The grizzly bears of Glendale Cove are the stars that draw international visitors to Knight Inlet Lodge. They are also the catalyst for one of the more than 100 successful First Nations businesses launched with the help of Coast Funds, an Indigenous-led conservation finance organization created through the 2006 Great Bear Rainforest agreements.
“It is 100 per cent First Nations owned and it opened up our eyes to opportunities beyond resource extraction and shone a light on the opportunities and benefits of ecotourism,” Dallas Smith, president of Nanwakolas Council and Knight Inlet Lodge, told The Narwhal.
The former fishing lodge was bought two years ago from Dean and Kathy Wyatt by Nanwakolas — representing the Da’naxda’xw Awaetlala, Mamalilikulla, Tlowitsis, Wei Wai Kum and K’omoks First Nations — with a $6-million investment from Coast Funds, which allocates funds across the Indigenous communities of the Great Bear Rainforest and Haida Gwaii.
“It was a fair chunk of change and one of the great things is it has shown First Nations can work together in ecotourism opportunities when we pool our assets and those of Coast Funds,” Smith said.
The success of the ecolodge can be measured in occupancy rates of 90 to 95 per cent, with the majority of visitors coming from markets such as Europe and Australia.
The Great Bear Rainforest covers 6.4 million hectares on British Columbia’s north and central coast — equivalent in size to Ireland. The land is home to 26 First Nations. The 2006 agreements outlined forest practices for the area, including protecting 70 per cent of old-growth forest.
Coast Funds was established with funding that came through First Nations’ reconciliation agreements with B.C. and Canada, in combination with funding raised through private donations.
In addition to financial help, Coast Funds has provided help with business management and scientific training so community members can learn more about the bears and other wildlife populations.
Knight Inlet Lodge now offers 13 wildlife viewing opportunities with seven bear viewing stands, an array of small boats that take visitors up spawning channels for a closer look at the bears and 52 wildlife cameras — down from 57 as five were destroyed by wolves or bears.
As much effort is put into bear monitoring and gaining a better understanding of bear life cycles, diet and migration routes as is put into offering a good experience for customers, Smith said.
“We make sure that we are not having an impact on bear health and there are not too many boats crowding into the same inlet. You are not even allowed to sneak a cookie into the boat,” Smith said.
Four Guardian Watchmen have been trained for Knight Inlet, with another three in training, and the monitoring program is a model for managing the surrounding territories. Indigenous-led guardian programs empower communities to manage ancestral lands according to traditional laws and values.

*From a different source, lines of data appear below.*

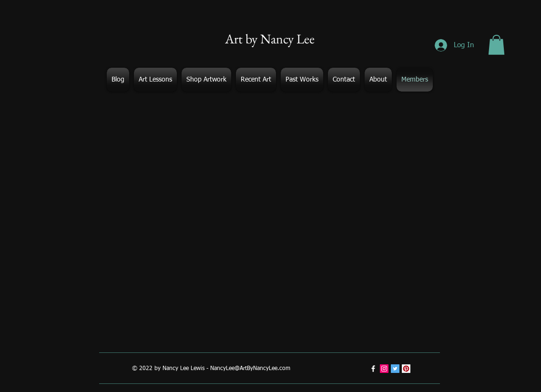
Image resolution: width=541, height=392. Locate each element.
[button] (496, 45)
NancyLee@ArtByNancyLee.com (250, 369)
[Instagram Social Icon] (384, 369)
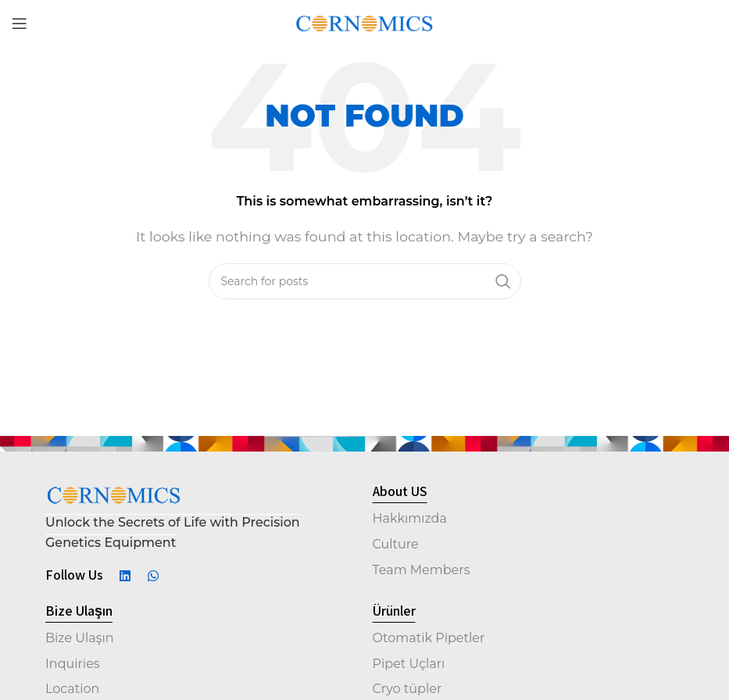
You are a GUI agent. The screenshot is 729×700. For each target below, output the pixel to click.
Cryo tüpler (407, 688)
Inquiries (73, 663)
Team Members (421, 570)
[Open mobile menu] (20, 23)
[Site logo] (364, 22)
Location (72, 688)
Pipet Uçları (409, 663)
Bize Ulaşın (80, 638)
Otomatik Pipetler (429, 638)
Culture (395, 544)
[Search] (365, 281)
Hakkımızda (409, 518)
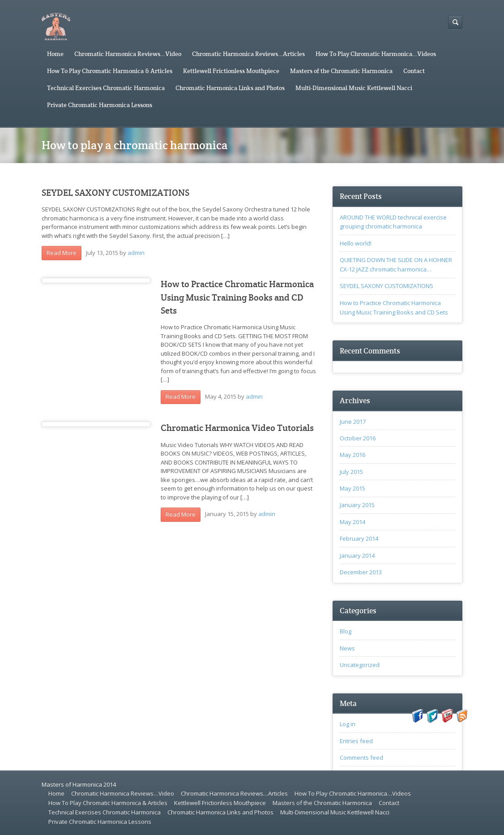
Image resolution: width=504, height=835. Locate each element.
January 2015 (357, 505)
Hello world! (355, 243)
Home (55, 54)
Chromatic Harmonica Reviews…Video (128, 54)
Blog (346, 631)
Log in (347, 724)
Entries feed (356, 741)
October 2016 (358, 438)
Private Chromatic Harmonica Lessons (99, 105)
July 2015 (351, 472)
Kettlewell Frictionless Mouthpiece (231, 71)
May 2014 (352, 522)
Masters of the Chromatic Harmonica (341, 71)
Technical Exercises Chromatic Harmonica (106, 88)
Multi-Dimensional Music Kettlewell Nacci (354, 88)
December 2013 (361, 572)
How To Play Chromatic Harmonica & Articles (110, 71)
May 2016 (352, 455)
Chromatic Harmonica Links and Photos (230, 88)
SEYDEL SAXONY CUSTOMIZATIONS (115, 193)
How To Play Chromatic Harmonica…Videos (376, 54)
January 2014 (357, 555)
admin (136, 253)
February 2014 (359, 538)
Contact (414, 71)
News (347, 648)
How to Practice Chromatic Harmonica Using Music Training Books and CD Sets (237, 297)
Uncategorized (359, 665)
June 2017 (353, 422)
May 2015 (352, 488)
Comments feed (361, 758)
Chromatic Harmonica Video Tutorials (237, 428)
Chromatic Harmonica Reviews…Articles (248, 54)
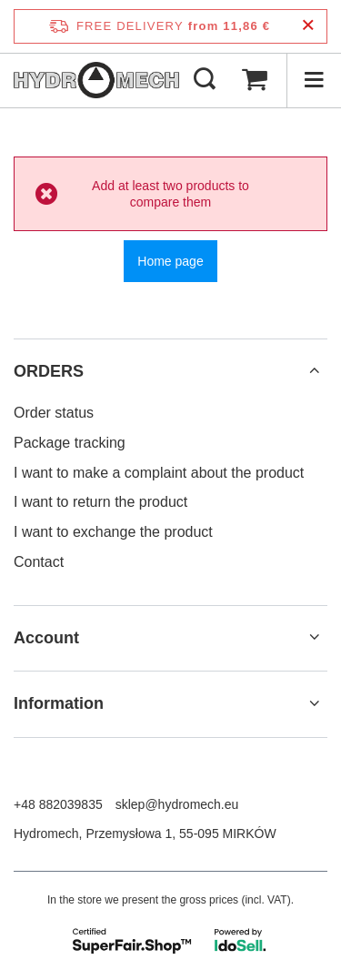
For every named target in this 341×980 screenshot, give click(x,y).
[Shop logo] (96, 80)
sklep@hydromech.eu (177, 804)
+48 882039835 (58, 804)
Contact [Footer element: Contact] (38, 561)
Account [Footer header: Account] (46, 638)
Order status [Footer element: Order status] (54, 412)
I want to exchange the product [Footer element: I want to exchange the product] (113, 531)
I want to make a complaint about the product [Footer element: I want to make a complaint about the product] (158, 472)
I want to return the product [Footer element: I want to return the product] (100, 501)
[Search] (205, 80)
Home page (170, 261)
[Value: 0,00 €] (255, 80)
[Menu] (314, 80)
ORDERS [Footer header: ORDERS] (48, 371)
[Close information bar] (307, 25)
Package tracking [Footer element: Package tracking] (69, 442)
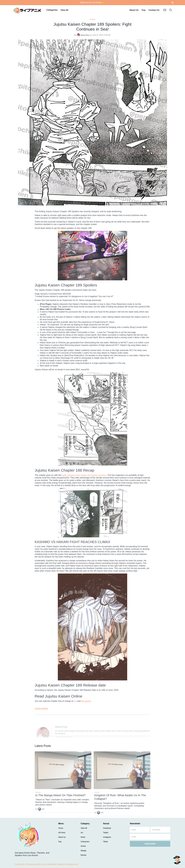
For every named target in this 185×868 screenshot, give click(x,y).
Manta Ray (85, 35)
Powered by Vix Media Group (67, 864)
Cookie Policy (20, 864)
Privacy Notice (32, 864)
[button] (52, 10)
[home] (27, 10)
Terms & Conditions (47, 864)
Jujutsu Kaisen (41, 708)
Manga (92, 19)
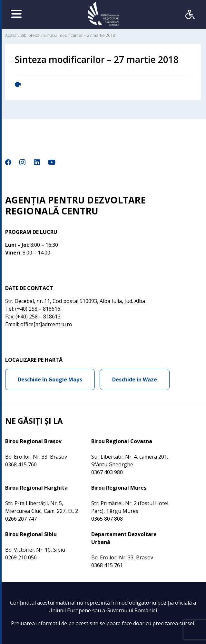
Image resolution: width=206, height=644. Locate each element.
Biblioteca (30, 35)
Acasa (11, 35)
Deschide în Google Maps (50, 379)
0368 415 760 (21, 464)
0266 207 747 (21, 519)
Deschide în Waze (134, 379)
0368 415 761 (107, 565)
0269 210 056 (21, 557)
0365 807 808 (107, 519)
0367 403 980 (107, 472)
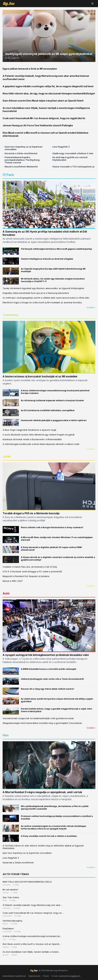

Knight Inlet is an example of the achievements of the conservation finance funds, which promote community well-being and Indigenous-led sustainable development and stewardship, Brodie Guy, Coast Funds executive director, told The Narwhal.
Over the last decade, more than 1,000 permanent jobs have been created, 100 businesses have been developed or expanded and 14 regional monitoring and Guardian Watchmen programs, operating across 2.5 million hectares, have been created or expanded, according to a Coast Funds report released this week.
Funding approved for 353 projects has attracted more than $286 million in new investment to the region between 2008 and 2018 and every dollar spent by Coast Funds leverages three or four dollars, according to the report.
“We are demonstrating that conservation finance, led by Indigenous people, is the key to protecting the world’s most precious ecosystems, such as the Great Bear Rainforest and Haida Gwaii,” Guy said.
One key is that funding is allocated across the communities, rather than one big pot, so it avoids the gold rush mentality or competition between First Nations, Guy told The Narwhal.
“It’s completely up to the nation based on their vision for moving forward and their stewardship of the land and water in this period of — hopefully — decolonization,” he said.
Initiatives include more than 220 species research and habitat restoration programs, 71 projects involving access to traditional foods and 50 protecting cultural assets.
The larger projects range from a renovated grocery store in remote Rivers Inlet to a unique sustainable scallop project and, so far, of the more than 100 businesses started or expanded, only four have failed, Guy said.
Most are community owned and the low failure rate demonstrates the strategic, strong and smart leadership of First Nations applying for projects, he said.
“We are moving away from a totally extractive economy with publicly traded companies coming into the Great Bear Rainforest and Haida Gwaii and extracting value and leaving little value there,” Guy said, underlining that a new way of doing business has taken root.
“We are shifting from an extractive and exploitative model of development to one that has benefits for everyone. It’s not just Indigenous people that are benefitting. It’s everyone of the Central Coast,” he said.